Sidney Nolan
Woman on beach 1940
oil on board
26 x 38 cm
no. 6702
SOLD

Provenance: The Estate of Sir Sidney Nolan
Exhibited: Sidney Nolan Retrospective, Art Gallery of New South Wales, 2007

Nolan’s childhood was spent growing up in the Melbourne seaside suburb of St Kilda. In Woman on a Beach 1940, the reclining sun-worshippers of St Kilda beach become the foundation for Nolan’s innovative image-making. Nolan’s interest in abstraction may have stemmed from viewing the 1939 Herald Exhibition of French and British Contemporary Art, with Woman on Beach 1940 and related paintings of this period perhaps taking as their reference, Picasso’s voluptuous beach goddesses. The Herald exhibition “had a deep effect on Nolan, confirming what he had learned after many years of looking at reproductions.”1

In addition, in 1938, ‘mixed’ bathing of both sexes, legal since 1927, was restricted to weekends and only in the ladies’ section. During World War II (1939-45), relaxed moral standards allowed nude sunbathing which provided Nolan with many subject opportunities.

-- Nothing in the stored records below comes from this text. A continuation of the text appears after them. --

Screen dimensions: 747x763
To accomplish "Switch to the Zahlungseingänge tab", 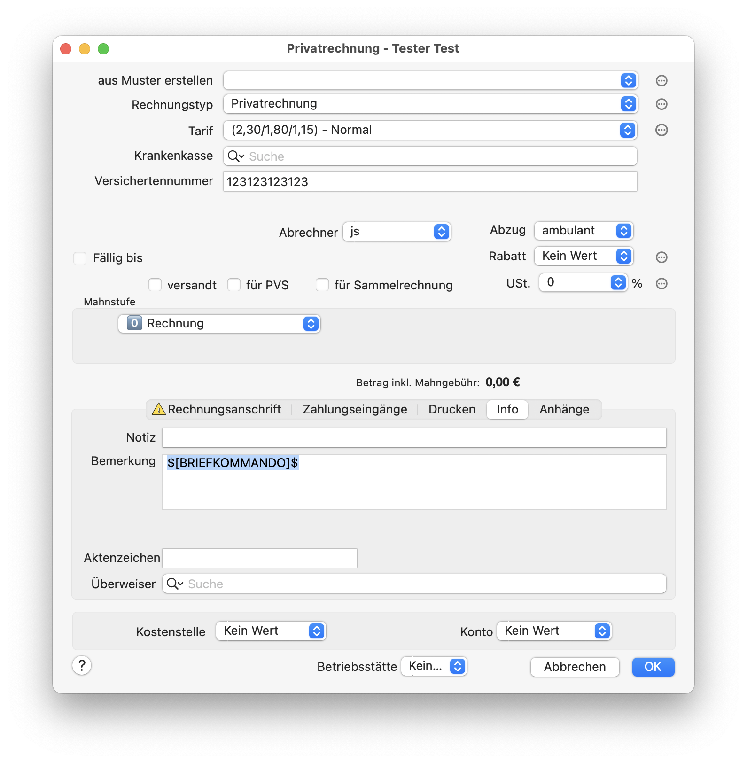I will tap(355, 409).
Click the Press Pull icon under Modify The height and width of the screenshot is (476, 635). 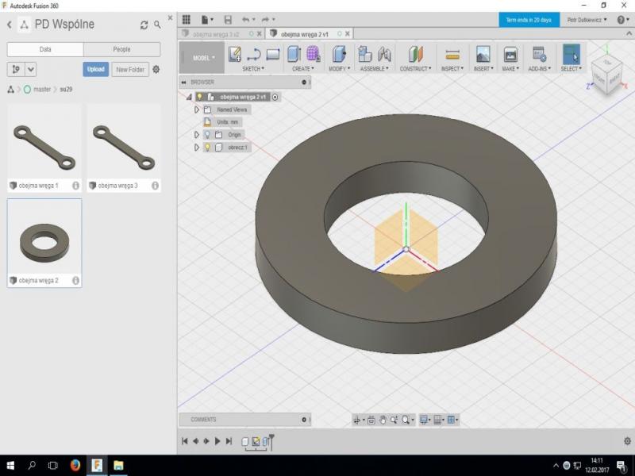pos(339,54)
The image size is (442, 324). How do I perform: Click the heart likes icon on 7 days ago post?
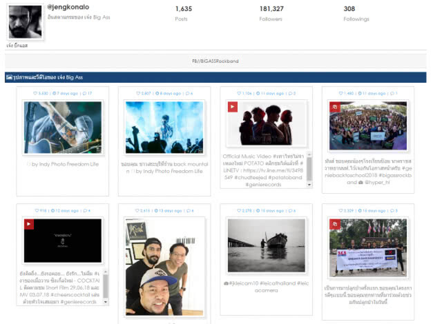click(x=35, y=93)
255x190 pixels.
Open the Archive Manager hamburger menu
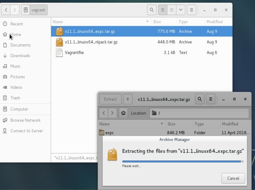tap(210, 99)
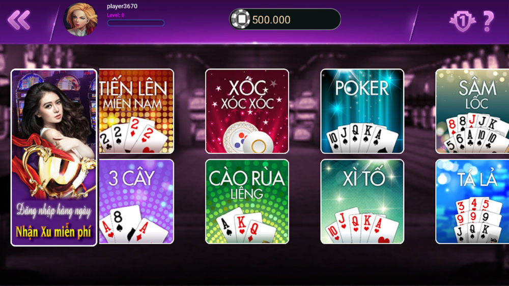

By contrast to the faux naif ‘Bathers’ series of 1945, Woman on a Beach 1940 as well as paintings of the same year, Untitled (abstract in red and black I) (cat. no.3) and Untitled (abstract in red and black II) (cat. no.4) have a linear complexity and a sophisticated abstraction which exemplifies the best works of this period.
RM

1 Adams. B., Sidney Nolan: Such is Life, Hutchinson, London, 1987, p.45.